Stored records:
=== Begin Enclosure ===
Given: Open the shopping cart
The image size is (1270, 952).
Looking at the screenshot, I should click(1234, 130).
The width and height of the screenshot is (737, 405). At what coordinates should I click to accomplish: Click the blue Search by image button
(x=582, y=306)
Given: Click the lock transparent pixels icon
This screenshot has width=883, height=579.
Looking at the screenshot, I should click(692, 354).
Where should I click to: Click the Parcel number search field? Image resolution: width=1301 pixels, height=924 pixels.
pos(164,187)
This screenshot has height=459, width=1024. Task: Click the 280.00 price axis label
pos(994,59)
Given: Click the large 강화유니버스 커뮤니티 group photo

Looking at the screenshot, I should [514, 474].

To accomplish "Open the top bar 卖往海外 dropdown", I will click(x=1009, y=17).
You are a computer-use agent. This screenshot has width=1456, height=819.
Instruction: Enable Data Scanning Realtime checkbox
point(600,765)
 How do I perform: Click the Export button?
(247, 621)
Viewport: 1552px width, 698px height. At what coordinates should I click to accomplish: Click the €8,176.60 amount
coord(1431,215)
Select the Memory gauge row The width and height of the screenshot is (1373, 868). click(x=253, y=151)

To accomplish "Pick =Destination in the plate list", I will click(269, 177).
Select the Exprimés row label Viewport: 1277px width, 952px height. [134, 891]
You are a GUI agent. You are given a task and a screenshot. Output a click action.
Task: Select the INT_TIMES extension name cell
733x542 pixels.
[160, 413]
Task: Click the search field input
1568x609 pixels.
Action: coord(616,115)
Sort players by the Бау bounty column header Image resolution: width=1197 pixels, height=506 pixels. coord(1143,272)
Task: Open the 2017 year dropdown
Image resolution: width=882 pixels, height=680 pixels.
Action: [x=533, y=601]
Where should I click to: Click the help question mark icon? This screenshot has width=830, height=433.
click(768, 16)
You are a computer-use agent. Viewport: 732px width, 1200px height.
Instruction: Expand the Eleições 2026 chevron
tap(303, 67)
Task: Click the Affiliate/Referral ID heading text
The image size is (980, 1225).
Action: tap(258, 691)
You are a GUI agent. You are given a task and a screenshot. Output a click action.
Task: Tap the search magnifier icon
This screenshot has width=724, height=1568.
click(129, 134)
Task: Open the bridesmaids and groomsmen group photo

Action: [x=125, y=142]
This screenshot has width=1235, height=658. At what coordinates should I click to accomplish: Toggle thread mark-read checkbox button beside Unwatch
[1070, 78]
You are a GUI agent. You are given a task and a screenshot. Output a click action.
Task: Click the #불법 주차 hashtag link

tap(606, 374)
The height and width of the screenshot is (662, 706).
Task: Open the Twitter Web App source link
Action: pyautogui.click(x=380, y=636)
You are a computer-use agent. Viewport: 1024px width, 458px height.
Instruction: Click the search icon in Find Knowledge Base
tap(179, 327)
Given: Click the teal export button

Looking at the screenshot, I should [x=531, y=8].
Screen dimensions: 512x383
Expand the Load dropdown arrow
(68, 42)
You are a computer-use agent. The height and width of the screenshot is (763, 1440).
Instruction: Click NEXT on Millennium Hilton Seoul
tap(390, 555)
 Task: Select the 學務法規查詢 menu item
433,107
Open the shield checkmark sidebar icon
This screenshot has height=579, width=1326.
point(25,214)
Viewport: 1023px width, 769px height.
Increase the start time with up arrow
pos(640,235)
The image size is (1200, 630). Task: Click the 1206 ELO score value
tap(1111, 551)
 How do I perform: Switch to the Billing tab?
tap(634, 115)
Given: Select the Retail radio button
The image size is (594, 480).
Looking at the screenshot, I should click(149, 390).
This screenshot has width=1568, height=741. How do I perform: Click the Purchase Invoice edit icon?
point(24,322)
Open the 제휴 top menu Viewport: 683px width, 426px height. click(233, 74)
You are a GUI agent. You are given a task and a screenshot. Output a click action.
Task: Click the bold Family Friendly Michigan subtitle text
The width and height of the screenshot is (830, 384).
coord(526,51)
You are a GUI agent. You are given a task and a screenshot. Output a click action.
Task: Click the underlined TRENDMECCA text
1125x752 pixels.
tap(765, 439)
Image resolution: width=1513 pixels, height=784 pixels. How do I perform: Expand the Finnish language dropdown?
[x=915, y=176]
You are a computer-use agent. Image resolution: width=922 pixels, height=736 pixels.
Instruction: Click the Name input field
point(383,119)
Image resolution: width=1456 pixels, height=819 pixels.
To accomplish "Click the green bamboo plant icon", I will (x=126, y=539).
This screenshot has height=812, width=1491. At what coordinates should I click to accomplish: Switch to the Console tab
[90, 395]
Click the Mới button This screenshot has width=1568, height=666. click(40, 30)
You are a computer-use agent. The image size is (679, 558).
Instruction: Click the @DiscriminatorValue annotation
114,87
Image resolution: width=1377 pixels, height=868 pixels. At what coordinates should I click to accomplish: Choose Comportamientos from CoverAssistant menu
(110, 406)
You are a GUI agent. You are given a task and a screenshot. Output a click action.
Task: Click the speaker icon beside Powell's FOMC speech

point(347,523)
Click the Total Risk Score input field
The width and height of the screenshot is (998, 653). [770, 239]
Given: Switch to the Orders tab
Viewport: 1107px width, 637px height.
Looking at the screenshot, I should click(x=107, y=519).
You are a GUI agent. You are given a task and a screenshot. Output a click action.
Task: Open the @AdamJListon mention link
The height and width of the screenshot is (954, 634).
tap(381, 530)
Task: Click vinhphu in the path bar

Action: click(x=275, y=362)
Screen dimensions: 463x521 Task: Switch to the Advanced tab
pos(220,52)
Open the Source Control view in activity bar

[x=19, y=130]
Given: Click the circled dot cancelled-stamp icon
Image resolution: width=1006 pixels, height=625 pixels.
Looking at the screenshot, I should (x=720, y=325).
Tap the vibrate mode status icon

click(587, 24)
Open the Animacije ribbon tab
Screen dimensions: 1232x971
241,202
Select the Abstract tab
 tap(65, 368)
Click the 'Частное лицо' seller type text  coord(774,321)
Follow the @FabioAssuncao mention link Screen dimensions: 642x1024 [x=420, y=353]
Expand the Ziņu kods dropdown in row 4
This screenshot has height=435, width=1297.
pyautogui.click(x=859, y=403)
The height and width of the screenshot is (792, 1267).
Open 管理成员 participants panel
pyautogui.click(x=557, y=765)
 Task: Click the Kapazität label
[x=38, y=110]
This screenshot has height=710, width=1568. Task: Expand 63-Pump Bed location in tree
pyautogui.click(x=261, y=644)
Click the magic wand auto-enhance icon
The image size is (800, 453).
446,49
=== End Enclosure ===
* [Your instructions]: Search the entries above for the word "mention", and copy every line where it occurs.

* [Result of this task]:
Task: Open the @AdamJListon mention link
Follow the @FabioAssuncao mention link Screen dimensions: 642x1024 [x=420, y=353]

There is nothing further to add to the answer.